***** Kutipan Teks

Belum lama ini, salah satu rektor Universitas Pancasila (UP), Prof. Dr. Edie Toet Hendratno, SH., M.Si., FCBArb., dipanggil oleh Polda Metro Jaya sebagai terduga pelaku Kekerasan Seksual. Laporan tersebut diterima oleh Polda Metro Jaya pada 12 Januari 2024. Sayangnya, hal tersebut malah dianggap janggal karena memiliki jangka waktu hampir satu tahun dari kejadian kekerasan seksual terjadi, yang mana kejadian sebenarnya yaitu Februari 2023 silam.
Padahal, adanya jangka waktu antara kejadian dan pelaporan yang dibuat oleh korban dipengaruhi oleh berbabagi aspek. Menurut Veryanto Sitohang, Komisioner Komnas Perempuan, menjelaskan terdapat alasan dibalik tertundanya pelaporan kasus yang dialami oleh korban kekerasan seksual. Salah satu faktornya adalah bahwa setiap korban kekerasan seksual memiliki respon yang berbeda-beda atas peristiwa yang dialaminya, seperti kehilangan kesadaran, membuat perlawan langsung, hingga histeris.

**********

*Ketentuan Tugas*. Tuliskan kembali bagian kutipan teks tentang pelaporan kekerasan seksual di Universitas Pancasila di antara "Padahal, adanya jangka" dan "langsung, hingga histeris.", termasuk kedua bagian tersebut.

***** Data yang Ditampilkan

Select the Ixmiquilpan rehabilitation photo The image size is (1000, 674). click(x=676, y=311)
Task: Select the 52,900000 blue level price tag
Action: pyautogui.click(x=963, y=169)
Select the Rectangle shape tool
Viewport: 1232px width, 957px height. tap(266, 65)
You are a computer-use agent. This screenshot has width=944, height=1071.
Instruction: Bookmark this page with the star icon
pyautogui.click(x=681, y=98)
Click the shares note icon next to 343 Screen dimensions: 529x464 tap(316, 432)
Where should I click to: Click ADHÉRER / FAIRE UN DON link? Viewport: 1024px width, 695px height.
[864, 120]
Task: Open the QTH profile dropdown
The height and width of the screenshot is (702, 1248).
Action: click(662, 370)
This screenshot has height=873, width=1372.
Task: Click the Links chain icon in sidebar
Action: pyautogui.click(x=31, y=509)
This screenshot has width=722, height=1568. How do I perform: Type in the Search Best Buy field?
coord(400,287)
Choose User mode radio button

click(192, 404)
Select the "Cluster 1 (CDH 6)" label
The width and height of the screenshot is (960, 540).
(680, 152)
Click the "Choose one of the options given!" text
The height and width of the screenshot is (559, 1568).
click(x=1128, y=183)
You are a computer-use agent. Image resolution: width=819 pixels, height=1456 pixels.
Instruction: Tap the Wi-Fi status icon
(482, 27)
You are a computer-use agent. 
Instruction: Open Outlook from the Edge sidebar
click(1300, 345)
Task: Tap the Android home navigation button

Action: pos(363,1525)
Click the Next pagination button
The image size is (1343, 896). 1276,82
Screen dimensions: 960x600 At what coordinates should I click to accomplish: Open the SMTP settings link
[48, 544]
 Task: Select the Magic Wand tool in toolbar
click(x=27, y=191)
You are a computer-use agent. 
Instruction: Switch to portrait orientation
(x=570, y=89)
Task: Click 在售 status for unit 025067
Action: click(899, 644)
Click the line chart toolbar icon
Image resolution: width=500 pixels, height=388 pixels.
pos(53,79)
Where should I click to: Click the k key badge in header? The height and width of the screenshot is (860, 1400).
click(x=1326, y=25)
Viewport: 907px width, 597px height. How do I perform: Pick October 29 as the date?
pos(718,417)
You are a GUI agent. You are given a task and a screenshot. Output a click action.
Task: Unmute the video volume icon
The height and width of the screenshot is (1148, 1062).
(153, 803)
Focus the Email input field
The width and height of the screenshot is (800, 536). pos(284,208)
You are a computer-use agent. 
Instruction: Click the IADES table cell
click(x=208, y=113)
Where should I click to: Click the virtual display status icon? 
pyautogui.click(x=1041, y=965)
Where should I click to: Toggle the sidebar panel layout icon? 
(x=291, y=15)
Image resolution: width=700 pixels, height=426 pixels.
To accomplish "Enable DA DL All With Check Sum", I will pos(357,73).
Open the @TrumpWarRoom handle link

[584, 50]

**********

*Jawaban Latihan*.
Padahal, adanya jangka waktu antara kejadian dan pelaporan yang dibuat oleh korban dipengaruhi oleh berbabagi aspek. Menurut Veryanto Sitohang, Komisioner Komnas Perempuan, menjelaskan terdapat alasan dibalik tertundanya pelaporan kasus yang dialami oleh korban kekerasan seksual. Salah satu faktornya adalah bahwa setiap korban kekerasan seksual memiliki respon yang berbeda-beda atas peristiwa yang dialaminya, seperti kehilangan kesadaran, membuat perlawan langsung, hingga histeris.